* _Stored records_
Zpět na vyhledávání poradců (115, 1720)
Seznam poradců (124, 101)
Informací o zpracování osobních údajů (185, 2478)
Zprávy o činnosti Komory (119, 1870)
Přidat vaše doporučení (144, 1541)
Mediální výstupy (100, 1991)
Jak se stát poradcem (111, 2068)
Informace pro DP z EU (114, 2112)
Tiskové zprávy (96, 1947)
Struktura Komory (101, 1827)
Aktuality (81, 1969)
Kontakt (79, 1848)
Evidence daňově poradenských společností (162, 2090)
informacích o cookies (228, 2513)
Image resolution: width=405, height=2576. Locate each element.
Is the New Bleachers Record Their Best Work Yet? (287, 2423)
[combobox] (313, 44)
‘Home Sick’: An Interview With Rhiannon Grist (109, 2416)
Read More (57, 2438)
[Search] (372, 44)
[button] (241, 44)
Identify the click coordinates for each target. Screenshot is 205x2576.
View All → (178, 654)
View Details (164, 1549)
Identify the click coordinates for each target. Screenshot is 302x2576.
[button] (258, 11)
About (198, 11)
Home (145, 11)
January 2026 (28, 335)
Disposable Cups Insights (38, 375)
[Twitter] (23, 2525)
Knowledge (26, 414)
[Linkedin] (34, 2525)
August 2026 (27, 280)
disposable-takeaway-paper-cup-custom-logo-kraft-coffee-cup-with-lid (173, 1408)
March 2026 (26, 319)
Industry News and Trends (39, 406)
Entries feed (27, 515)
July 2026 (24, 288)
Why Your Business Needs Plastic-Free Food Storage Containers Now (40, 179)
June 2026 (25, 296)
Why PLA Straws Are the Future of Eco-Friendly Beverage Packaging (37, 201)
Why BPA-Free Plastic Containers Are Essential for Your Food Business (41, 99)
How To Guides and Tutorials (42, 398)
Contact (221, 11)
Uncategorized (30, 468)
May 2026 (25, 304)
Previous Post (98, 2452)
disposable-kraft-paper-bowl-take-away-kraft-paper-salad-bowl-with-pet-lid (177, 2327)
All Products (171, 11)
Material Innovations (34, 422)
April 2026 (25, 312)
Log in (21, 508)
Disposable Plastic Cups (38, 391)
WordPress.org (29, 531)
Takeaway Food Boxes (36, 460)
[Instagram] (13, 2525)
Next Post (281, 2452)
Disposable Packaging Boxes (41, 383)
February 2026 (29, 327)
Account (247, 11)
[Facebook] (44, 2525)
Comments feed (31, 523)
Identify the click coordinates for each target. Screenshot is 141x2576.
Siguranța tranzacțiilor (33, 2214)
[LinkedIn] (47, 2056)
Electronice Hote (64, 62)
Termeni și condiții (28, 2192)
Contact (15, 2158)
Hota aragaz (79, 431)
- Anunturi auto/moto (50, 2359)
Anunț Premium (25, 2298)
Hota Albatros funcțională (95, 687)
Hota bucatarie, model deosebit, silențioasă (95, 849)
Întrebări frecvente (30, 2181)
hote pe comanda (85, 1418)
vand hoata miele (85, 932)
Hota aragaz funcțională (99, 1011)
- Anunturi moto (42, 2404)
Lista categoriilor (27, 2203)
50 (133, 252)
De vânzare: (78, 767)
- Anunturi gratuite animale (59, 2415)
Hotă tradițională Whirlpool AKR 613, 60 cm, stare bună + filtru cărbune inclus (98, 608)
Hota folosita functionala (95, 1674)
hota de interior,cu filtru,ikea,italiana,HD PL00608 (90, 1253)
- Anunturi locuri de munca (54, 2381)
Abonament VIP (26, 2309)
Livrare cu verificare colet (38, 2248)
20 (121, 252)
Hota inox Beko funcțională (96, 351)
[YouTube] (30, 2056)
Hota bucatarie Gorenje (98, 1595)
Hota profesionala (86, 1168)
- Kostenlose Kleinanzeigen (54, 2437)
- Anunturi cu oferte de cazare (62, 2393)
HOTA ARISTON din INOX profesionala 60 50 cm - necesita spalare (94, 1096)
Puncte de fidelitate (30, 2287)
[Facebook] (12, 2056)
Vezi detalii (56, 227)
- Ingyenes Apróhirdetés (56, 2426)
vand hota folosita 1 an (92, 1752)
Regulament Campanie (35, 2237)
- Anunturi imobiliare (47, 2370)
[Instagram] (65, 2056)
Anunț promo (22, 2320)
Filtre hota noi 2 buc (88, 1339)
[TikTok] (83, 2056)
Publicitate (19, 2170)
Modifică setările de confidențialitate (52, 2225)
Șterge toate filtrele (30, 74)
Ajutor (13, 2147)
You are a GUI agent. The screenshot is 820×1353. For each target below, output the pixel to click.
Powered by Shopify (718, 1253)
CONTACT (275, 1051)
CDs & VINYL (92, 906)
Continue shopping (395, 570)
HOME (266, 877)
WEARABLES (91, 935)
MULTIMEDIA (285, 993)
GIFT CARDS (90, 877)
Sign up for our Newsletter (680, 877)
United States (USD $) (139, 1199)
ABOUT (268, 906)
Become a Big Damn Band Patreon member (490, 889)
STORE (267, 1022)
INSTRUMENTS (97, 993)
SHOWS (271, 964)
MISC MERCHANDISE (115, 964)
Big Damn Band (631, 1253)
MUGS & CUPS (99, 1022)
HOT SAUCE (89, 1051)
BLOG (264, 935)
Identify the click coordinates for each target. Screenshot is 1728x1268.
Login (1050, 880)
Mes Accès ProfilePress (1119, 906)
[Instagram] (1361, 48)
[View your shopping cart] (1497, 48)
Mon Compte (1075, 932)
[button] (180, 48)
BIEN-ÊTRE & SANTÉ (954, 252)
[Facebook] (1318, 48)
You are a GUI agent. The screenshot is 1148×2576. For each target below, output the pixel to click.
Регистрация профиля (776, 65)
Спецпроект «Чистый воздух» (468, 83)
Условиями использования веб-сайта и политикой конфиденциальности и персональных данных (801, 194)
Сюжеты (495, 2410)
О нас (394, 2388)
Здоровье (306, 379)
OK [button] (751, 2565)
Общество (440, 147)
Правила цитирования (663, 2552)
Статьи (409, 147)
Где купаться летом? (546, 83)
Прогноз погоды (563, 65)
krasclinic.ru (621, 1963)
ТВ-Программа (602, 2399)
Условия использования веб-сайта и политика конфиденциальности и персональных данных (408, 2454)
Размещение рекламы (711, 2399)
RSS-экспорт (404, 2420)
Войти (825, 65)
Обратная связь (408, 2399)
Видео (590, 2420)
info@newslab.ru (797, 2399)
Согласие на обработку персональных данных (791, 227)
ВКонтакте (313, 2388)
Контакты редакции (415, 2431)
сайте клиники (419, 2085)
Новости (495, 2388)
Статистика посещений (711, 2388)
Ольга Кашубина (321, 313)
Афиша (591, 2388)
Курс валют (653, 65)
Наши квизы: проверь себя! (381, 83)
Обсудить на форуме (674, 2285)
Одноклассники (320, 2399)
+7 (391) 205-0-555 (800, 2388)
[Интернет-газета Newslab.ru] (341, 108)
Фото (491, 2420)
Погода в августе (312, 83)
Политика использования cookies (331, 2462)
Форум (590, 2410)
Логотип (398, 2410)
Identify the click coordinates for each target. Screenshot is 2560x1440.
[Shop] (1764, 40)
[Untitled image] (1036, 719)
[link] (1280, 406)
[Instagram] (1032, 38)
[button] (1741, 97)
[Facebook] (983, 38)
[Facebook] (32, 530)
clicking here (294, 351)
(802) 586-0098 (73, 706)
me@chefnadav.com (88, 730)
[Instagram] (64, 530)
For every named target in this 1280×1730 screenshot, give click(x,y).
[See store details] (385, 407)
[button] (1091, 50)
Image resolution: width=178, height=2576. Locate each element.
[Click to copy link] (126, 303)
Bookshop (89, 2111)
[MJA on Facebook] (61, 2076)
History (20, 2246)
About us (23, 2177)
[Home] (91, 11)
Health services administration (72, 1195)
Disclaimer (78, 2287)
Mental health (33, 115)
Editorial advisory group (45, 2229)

* _WHAT IS BEING ASKED_
Look above for the line with "Anunț Premium (25, 2298)"; retype exactly that line, every line after it up to the line with "Ajutor (13, 2147)", and that line too, nothing else.

* _EXERCISE SOLUTION_
Anunț Premium (25, 2298)
Hota Albatros funcțională (95, 687)
Hota bucatarie, model deosebit, silențioasă (95, 849)
Întrebări frecvente (30, 2181)
hote pe comanda (85, 1418)
vand hoata miele (85, 932)
Hota aragaz funcțională (99, 1011)
- Anunturi moto (42, 2404)
Lista categoriilor (27, 2203)
50 (133, 252)
De vânzare: (78, 767)
- Anunturi gratuite animale (59, 2415)
Hotă tradițională Whirlpool AKR 613, 60 cm, stare bună + filtru cărbune inclus (98, 608)
Hota folosita functionala (95, 1674)
hota de interior,cu filtru,ikea,italiana,HD PL00608 (90, 1253)
- Anunturi locuri de munca (54, 2381)
Abonament VIP (26, 2309)
Livrare cu verificare colet (38, 2248)
20 (121, 252)
Hota inox Beko funcțională (96, 351)
[YouTube] (30, 2056)
Hota bucatarie Gorenje (98, 1595)
Hota profesionala (86, 1168)
- Kostenlose Kleinanzeigen (54, 2437)
- Anunturi cu oferte de cazare (62, 2393)
HOTA ARISTON din INOX profesionala 60 50 cm - necesita spalare (94, 1096)
Puncte de fidelitate (30, 2287)
[Facebook] (12, 2056)
Vezi detalii (56, 227)
- Ingyenes Apróhirdetés (56, 2426)
vand hota folosita 1 an (92, 1752)
Regulament Campanie (35, 2237)
- Anunturi imobiliare (47, 2370)
[Instagram] (65, 2056)
Anunț promo (22, 2320)
Filtre hota noi 2 buc (88, 1339)
[TikTok] (83, 2056)
Publicitate (19, 2170)
Modifică setările de confidențialitate (52, 2225)
Șterge toate filtrele (30, 74)
Ajutor (13, 2147)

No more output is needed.